Given data:
━━━━━━
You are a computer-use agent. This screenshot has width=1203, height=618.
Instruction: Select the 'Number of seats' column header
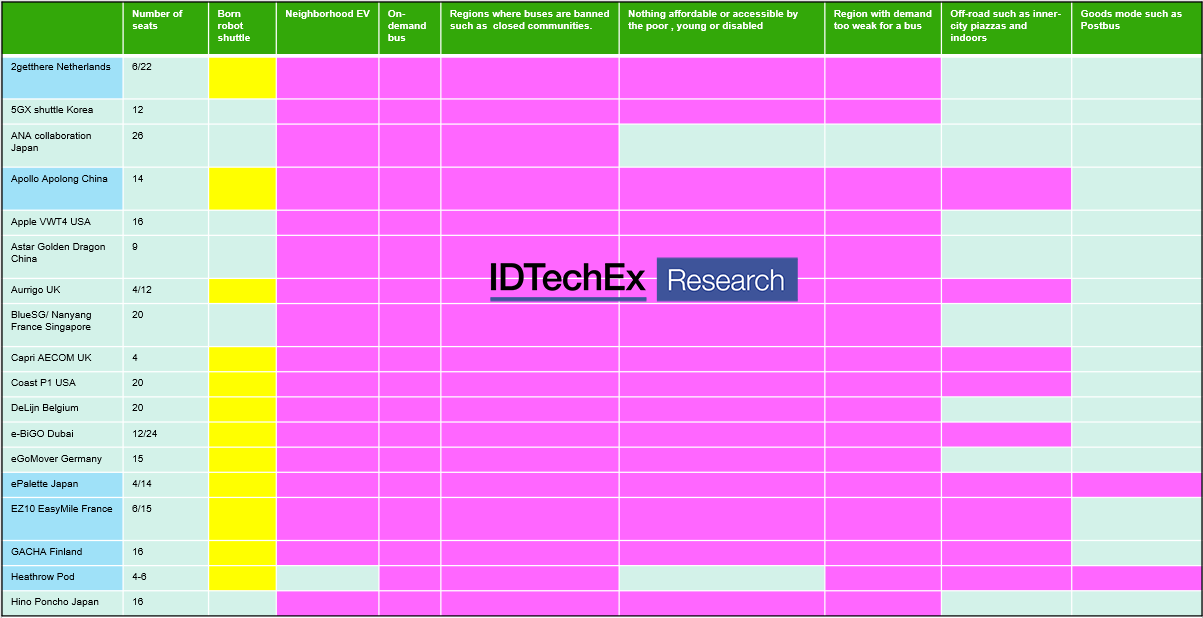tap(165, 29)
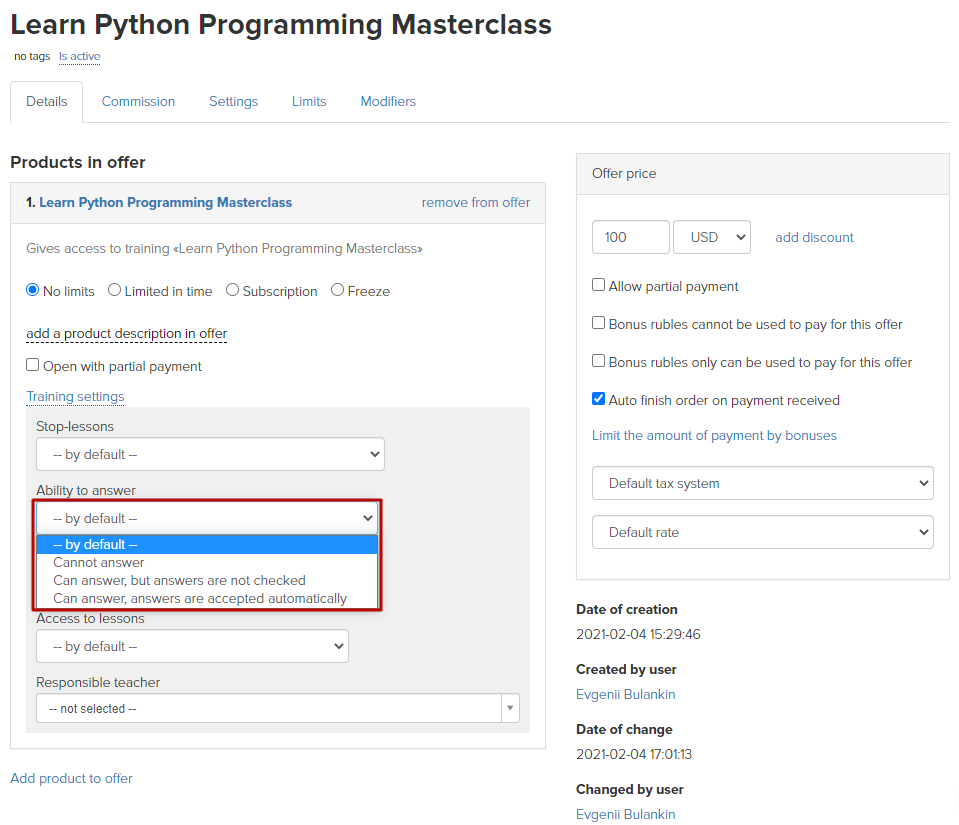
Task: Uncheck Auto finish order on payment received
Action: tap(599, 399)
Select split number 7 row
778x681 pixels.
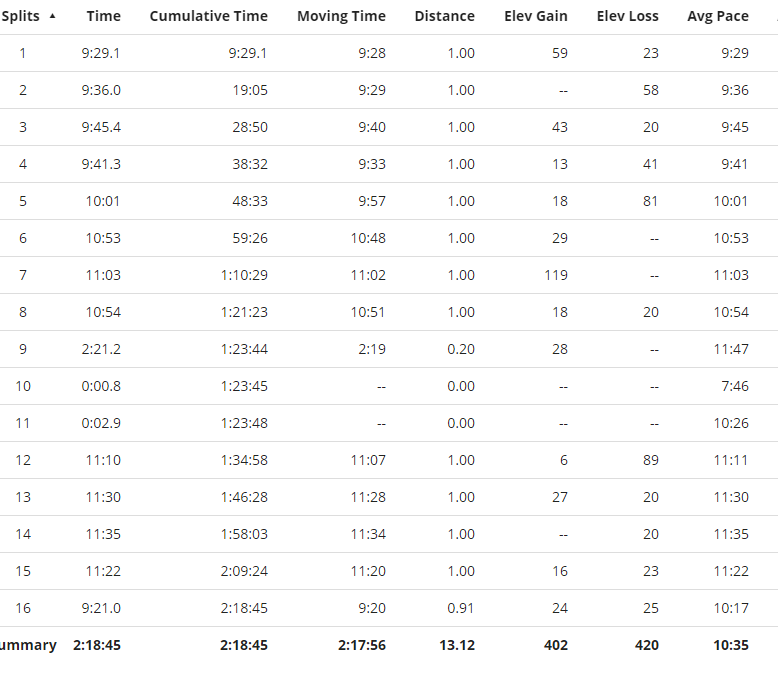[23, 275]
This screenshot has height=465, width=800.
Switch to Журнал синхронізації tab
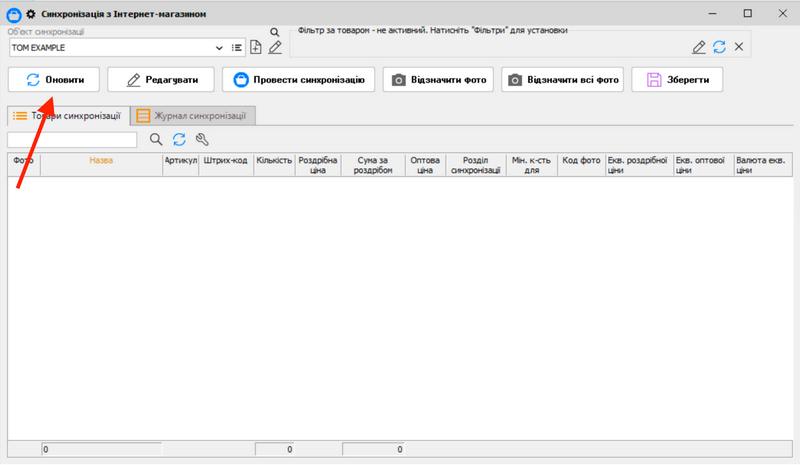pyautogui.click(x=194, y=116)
━━━━━━
Exercise aim: Take the lines from the one holding "Instruction: Select the" through the final line of the listing above and copy them exactly, both ends included, with no pictures.

Answer space:
Instruction: Select the 'Number of seats' column header
tap(165, 29)
Task: Uncheck Auto finish order on payment received
Action: tap(599, 399)
Select split number 7 row
778x681 pixels.
[23, 275]
This screenshot has height=465, width=800.
Switch to Журнал синхронізації tab
pyautogui.click(x=194, y=116)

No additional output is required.